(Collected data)
______________________________
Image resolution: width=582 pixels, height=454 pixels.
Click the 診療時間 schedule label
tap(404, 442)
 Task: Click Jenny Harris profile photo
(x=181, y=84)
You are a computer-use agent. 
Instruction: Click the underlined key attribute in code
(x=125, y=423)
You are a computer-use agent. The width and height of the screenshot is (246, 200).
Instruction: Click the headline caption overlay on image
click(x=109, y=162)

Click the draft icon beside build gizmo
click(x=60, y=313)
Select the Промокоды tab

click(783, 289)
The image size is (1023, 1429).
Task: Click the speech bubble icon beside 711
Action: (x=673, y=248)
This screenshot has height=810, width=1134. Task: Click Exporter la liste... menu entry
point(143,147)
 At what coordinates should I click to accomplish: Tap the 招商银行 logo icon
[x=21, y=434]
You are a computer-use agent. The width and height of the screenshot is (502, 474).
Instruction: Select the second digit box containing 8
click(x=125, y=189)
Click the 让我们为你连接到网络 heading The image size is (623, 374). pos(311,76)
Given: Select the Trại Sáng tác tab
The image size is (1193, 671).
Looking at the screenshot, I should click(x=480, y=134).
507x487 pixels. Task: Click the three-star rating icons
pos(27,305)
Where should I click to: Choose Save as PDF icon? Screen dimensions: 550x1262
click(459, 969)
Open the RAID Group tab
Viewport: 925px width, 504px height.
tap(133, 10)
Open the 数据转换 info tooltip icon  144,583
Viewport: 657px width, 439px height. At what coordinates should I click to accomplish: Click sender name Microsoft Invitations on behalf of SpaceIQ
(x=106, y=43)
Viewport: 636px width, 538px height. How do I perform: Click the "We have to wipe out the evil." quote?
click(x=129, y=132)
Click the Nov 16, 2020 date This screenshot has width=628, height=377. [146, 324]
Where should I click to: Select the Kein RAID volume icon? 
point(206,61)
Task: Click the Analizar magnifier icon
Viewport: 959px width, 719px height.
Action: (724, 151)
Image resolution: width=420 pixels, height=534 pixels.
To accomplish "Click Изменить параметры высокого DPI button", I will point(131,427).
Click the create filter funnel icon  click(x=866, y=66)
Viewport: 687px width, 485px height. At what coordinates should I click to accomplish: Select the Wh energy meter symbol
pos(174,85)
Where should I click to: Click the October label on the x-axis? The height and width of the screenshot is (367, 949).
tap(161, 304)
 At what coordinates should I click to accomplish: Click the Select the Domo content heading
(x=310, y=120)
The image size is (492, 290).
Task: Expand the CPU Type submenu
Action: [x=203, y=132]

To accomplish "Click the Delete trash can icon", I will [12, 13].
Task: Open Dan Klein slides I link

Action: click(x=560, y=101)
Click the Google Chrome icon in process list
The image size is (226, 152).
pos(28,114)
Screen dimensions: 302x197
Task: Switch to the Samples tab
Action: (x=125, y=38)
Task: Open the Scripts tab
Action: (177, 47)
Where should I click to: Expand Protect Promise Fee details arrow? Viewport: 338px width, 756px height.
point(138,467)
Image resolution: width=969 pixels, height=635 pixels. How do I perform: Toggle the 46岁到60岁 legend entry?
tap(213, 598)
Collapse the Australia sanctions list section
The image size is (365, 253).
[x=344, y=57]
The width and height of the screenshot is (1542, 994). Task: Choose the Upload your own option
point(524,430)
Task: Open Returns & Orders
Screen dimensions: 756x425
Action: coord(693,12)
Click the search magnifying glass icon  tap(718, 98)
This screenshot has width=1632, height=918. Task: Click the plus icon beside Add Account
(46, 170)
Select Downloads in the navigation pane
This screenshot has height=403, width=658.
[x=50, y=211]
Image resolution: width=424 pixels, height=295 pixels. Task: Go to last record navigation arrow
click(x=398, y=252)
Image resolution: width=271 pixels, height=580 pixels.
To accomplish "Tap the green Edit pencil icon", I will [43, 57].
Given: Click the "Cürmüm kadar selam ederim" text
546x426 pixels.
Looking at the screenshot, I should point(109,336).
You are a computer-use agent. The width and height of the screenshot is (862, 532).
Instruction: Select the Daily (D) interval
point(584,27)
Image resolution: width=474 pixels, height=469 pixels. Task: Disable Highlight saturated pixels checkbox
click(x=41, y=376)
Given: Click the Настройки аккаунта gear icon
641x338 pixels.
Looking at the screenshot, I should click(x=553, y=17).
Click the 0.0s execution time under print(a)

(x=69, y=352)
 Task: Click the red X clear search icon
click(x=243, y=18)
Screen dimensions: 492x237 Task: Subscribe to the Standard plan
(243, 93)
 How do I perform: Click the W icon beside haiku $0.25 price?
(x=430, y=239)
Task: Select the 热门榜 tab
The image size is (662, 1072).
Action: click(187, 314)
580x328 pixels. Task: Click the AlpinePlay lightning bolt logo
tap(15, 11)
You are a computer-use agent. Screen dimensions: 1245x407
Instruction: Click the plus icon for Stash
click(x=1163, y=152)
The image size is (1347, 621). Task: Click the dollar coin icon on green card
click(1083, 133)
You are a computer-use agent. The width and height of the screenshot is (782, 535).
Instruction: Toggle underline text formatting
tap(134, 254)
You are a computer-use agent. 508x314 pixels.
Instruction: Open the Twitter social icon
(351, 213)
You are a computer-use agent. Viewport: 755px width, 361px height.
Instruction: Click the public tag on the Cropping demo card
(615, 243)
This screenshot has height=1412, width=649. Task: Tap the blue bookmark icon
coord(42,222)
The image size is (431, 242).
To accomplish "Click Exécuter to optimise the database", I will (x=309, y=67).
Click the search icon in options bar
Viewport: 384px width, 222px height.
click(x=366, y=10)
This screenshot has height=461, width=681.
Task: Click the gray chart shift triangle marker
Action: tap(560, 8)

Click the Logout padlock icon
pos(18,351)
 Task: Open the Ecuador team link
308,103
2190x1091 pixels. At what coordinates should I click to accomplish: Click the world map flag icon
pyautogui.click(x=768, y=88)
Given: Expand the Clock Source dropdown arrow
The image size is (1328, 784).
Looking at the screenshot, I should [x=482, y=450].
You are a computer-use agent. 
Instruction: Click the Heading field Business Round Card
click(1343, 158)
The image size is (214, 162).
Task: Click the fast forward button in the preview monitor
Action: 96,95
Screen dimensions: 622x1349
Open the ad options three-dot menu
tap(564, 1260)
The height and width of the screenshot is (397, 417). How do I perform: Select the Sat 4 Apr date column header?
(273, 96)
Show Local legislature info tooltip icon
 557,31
______________________________
* [WHAT TO PRODUCE]: Make a copy of each line in the records that has the word "will".

* [RESPONSE AREA]:
To accomplish "Click Изменить параметры высокого DPI button", I will point(131,427).
To accomplish "Click the Delete trash can icon", I will [12, 13].
To accomplish "Tap the green Edit pencil icon", I will [43, 57].
To accomplish "Click Exécuter to optimise the database", I will (x=309, y=67).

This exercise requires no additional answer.